13.4 - Governing Law; Dispute Resolution.

This Agreement shall be governed by and construed in accordance with the Laws of New York, without regard to its conflict of laws rules. Any claim, controversy or dispute arising out of or in connection with this Agreement, including any breach of this Agreement, (each, a “Dispute”) shall be resolved by confidential, final and binding arbitration in New York, NY administered by the American Arbitration Association under its Commercial Arbitration Rules and Mediation Procedures in effect at such time. Such arbitration shall be conducted by a single arbitrator. The award rendered by the arbitrator shall be final and binding on the Parties and may be entered and enforced in any court having competent jurisdiction. Either Party may seek equitable relief, including the remedies of specific performance and injunction, in any court of competent jurisdiction with respect to any actual or attempted breach of this Agreement that is the subject of a Dispute pending the resolution of such Dispute pursuant to binding arbitration in accordance with this Section 13.4.

13.5 - Notices.

(a) All notices, requests, demands, and other communications required under this Agreement shall be in writing and delivered to:

(i) in the case of OS Hub:
E-mail: natalie@opensupplyhub.org
Address: 350 Fairview Avenue, #1001, STE 108, Hudson, NY 12534
Attention: Natalie Grillon

(ii) in the case of the Client, the e-mail address and mailing address stated in the Client’s order form.

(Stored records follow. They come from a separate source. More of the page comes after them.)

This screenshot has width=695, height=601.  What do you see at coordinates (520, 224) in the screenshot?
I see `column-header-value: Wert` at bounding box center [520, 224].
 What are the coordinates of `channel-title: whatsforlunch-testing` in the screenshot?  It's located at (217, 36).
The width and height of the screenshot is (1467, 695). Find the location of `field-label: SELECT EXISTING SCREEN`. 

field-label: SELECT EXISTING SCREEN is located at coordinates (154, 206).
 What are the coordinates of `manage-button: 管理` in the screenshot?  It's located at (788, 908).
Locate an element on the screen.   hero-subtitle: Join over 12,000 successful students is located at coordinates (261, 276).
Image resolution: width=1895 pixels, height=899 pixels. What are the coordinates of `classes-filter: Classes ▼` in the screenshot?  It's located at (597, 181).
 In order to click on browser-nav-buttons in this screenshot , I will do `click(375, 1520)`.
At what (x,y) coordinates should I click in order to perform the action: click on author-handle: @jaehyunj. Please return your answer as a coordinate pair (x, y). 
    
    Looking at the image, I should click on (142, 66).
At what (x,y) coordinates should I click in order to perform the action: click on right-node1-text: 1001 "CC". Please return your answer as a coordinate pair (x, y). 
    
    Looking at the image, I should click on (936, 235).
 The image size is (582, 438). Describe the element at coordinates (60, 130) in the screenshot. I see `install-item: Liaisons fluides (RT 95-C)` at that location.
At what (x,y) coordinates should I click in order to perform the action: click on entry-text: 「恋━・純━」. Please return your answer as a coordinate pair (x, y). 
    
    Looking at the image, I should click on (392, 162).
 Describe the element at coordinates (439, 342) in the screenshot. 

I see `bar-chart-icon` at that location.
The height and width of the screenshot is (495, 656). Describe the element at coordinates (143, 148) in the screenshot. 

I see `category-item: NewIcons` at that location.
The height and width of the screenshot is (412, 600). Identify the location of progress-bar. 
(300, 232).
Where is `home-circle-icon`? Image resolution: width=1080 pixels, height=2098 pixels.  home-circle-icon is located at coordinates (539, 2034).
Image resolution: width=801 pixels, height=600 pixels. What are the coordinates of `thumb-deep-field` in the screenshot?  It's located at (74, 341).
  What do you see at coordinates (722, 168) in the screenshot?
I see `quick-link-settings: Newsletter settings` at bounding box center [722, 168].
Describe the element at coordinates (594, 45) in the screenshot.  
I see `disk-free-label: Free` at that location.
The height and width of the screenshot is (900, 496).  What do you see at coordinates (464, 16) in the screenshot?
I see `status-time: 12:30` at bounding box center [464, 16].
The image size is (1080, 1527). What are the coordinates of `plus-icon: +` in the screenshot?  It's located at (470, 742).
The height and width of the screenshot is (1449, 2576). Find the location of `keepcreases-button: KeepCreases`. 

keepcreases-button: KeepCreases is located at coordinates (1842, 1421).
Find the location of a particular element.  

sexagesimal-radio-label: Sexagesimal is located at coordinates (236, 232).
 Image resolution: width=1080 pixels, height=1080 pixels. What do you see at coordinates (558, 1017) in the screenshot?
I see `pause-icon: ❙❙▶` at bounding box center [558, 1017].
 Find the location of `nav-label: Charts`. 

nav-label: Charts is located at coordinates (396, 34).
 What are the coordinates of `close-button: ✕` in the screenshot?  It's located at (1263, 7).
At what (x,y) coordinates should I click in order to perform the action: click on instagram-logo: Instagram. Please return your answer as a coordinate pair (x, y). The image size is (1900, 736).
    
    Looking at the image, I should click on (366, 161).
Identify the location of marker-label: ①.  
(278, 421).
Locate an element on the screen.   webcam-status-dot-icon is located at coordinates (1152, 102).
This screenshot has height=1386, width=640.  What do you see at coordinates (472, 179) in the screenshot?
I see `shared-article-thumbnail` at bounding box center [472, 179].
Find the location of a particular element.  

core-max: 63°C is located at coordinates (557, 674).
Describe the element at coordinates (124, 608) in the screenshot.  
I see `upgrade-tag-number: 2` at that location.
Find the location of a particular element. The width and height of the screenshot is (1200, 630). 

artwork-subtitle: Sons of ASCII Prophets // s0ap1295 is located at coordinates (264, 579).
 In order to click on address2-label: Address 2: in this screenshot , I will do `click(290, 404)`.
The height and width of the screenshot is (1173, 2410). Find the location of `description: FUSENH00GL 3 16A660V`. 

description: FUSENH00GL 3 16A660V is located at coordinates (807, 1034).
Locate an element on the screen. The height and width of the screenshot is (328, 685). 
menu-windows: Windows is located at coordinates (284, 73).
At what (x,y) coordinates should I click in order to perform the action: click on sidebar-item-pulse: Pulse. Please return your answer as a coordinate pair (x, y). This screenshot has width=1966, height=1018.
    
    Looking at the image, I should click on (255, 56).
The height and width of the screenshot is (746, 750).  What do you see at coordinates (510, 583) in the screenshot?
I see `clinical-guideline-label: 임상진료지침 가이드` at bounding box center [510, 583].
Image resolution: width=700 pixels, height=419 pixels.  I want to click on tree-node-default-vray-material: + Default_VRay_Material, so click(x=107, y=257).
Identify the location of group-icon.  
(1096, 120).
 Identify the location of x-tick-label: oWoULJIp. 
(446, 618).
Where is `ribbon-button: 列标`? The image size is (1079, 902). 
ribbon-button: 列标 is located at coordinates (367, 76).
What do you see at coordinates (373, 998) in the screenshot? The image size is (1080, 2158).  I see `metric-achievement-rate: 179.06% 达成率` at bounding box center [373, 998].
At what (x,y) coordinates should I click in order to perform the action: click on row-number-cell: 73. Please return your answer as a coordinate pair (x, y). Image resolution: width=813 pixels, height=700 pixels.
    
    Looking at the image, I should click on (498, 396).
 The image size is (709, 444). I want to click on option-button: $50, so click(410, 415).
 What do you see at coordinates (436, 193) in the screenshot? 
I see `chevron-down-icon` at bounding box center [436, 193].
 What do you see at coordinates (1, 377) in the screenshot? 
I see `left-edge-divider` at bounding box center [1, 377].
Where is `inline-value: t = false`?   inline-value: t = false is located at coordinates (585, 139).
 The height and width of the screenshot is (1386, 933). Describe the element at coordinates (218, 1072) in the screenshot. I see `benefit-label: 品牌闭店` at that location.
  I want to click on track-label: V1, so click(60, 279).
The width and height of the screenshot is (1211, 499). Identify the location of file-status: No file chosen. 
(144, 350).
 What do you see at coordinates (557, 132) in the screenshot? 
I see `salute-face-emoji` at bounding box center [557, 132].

(b) Notices, requests, demands and other communications shall be deemed to have been duly delivered as of:

(i) if sent by electronic mail (e-mail), the earlier of (A) the date on which the recipient acknowledges in writing having received that e-mail, including by replying via e-mail (provided, that an automatic “read receipt” shall not constitute acknowledgement of an e-mail for purposes of this sub-clause (A)) and (B) the date on which such e-mail is delivered if followed within two (2) Business Days by delivery of such notice pursuant to Section 13.5(b)(ii);

(ii) if sent by overnight delivery with a reputable national overnight delivery service, the date of delivery; or

(iii) if sent by certified mail, return receipt requested, and postage prepaid, five (5) days after such mailing, to the respective address for Client or OS Hub, as applicable, as set forth on the cover page to this Agreement.

13.6 - Force Majeure.

OS Hub shall not be shall be liable for, or will be considered to be in breach of or default under this Agreement on account of, any delay or failure to perform as required by this Agreement as a result of any causes or conditions that are beyond such Party’s reasonable control, including natural disasters, war, embargo, riot and civil disobedience (each, a “Force Majeure Event”). If any Force Majeure Event occurs, the affected Party will give prompt written notice to the other Party and will use commercially reasonable efforts to minimize the impact of the event.

13.7 - Interpretation.

The section headings contained in this Agreement are for reference purposes only, in no way are intended to define or describe the scope or content of any provision of this Agreement, and shall not affect in any way the meaning or interpretation of this Agreement. The words “include,” “includes” and “including,” when used in this Agreement, shall be deemed to be followed by the phrase “without limitation.” The words “herein,” “hereof,” “hereunder” and words of like import shall refer to this Agreement as a whole.

13.8 - Assignment, No Third-Party Beneficiaries.

The Client may not assign this Agreement, in whole or in part, or any rights or obligations hereunder, to any Person without the prior written consent of the other Party. OS Hub may assign this Agreement without the Client’s consent, provided that OS Hub shall notify the Client in writing of such assignment. This Agreement shall inure to the benefit of and be binding upon each Party and its respective successors and permitted assigns. This Agreement is for the sole benefit of the Parties and their respective successors and permitted assigns and nothing herein, express or implied, is intended to or shall confer upon any other Person any legal or equitable right, benefit or remedy of any nature whatsoever under or by reason of this Agreement.